» **SELECTED EXTRACT**


    I spent years working a job that just about paid to keep a roof over my head, and a sideline to buy food and top up the electric meter, before I got that break. Had I encountered C21H23NO5 during that time — and I actually came a lot closer to that than I realised at the time; the greatest of thanks to my friends who managed to shield me from it — that would undoubtedly have been the end of me.

    Of course I had some choices. Such as: Should I catch the bus home; walk home and have the fire on; or walk home and have something to eat? If you think that’s an obvious decision, you probably have never had to make it in earnest when it was raining hard (I mean “after 400m., there won’t be any wetter for you to get” hard), you were hungry but you needed dry clothes for tomorrow.

    Other times were just racing against the inevitable; will the meter stay in credit long enough to cook the meal for tonight’s guests? (It won’t matter so much afterwards, candles are expected at the dining table, but please, Thor, show me some mercy and don’t leave me wondering where I can borrow a camping stove from at this notice ….. let alone how I’m going to pay them back later for the gas I’ll have used …..) Don’t tell me I shouldn’t have been throwing dinner parties, either; breaking bread together with one’s friends is an essential bodily function, not an extravagance. (Well, you try it if you don’t believe me.)

» **TASKS FOR THIS EXERCISE**
1. In the text about scraping by on a small income, what three options does the writer list for the trip home?
2. Write out the part of the text about scraping by on a small income from "I spent years" to "clothes for tomorrow.", swapping "bus" for "tram".

» **DATASET**
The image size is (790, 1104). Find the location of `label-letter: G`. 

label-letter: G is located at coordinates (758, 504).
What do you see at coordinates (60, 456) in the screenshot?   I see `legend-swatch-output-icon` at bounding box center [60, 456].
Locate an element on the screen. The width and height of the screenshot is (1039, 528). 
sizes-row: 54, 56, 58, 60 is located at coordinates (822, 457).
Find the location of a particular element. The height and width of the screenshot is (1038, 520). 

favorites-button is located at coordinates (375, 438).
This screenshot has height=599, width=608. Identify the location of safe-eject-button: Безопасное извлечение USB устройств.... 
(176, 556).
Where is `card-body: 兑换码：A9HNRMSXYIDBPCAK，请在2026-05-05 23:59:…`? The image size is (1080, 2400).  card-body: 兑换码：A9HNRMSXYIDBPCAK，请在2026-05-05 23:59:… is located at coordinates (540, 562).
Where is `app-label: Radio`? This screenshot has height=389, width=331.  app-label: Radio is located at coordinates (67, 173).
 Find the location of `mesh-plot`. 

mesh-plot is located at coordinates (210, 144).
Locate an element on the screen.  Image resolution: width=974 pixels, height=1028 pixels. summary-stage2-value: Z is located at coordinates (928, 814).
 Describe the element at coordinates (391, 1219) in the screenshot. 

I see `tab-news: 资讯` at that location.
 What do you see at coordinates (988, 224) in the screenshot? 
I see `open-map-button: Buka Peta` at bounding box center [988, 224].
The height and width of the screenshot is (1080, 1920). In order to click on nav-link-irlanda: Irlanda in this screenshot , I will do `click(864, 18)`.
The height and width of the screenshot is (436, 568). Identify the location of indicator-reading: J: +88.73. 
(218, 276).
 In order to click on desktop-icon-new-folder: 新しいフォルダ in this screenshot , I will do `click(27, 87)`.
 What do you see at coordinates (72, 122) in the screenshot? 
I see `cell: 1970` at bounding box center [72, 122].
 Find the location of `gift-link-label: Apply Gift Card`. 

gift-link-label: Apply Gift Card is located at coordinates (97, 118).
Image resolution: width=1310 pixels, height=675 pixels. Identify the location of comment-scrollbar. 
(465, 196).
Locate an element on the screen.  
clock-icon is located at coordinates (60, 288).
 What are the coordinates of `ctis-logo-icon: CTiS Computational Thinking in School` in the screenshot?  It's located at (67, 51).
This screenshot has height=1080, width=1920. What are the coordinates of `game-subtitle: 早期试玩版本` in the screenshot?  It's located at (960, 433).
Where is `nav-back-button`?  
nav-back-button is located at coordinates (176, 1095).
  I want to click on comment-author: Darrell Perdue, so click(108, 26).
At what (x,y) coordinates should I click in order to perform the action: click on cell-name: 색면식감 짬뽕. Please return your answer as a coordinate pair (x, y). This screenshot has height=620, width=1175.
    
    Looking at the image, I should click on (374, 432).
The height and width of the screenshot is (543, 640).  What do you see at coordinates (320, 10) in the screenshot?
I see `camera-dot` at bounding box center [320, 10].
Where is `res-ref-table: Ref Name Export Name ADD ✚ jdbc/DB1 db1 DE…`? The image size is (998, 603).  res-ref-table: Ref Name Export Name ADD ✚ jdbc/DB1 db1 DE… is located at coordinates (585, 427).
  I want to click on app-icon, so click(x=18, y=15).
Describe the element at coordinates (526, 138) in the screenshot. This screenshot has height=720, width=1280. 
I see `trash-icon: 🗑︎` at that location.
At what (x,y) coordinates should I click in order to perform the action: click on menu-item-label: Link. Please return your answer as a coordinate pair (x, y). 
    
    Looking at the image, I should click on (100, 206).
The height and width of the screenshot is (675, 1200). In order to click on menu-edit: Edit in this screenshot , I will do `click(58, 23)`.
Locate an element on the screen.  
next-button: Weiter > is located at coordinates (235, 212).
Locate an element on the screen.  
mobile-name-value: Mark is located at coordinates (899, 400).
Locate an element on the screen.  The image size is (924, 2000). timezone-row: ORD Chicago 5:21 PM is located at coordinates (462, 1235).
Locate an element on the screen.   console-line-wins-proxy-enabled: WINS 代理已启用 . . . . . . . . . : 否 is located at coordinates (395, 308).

» **TASK RESPONSES**
1. Catch the bus home, walk home and have the fire on, or walk home and have something to eat.

2.
I spent years working a job that just about paid to keep a roof over my head, and a sideline to buy food and top up the electric meter, before I got that break. Had I encountered C21H23NO5 during that time — and I actually came a lot closer to that than I realised at the time; the greatest of thanks to my friends who managed to shield me from it — that would undoubtedly have been the end of me.

    Of course I had some choices. Such as: Should I catch the tram home; walk home and have the fire on; or walk home and have something to eat? If you think that’s an obvious decision, you probably have never had to make it in earnest when it was raining hard (I mean “after 400m., there won’t be any wetter for you to get” hard), you were hungry but you needed dry clothes for tomorrow.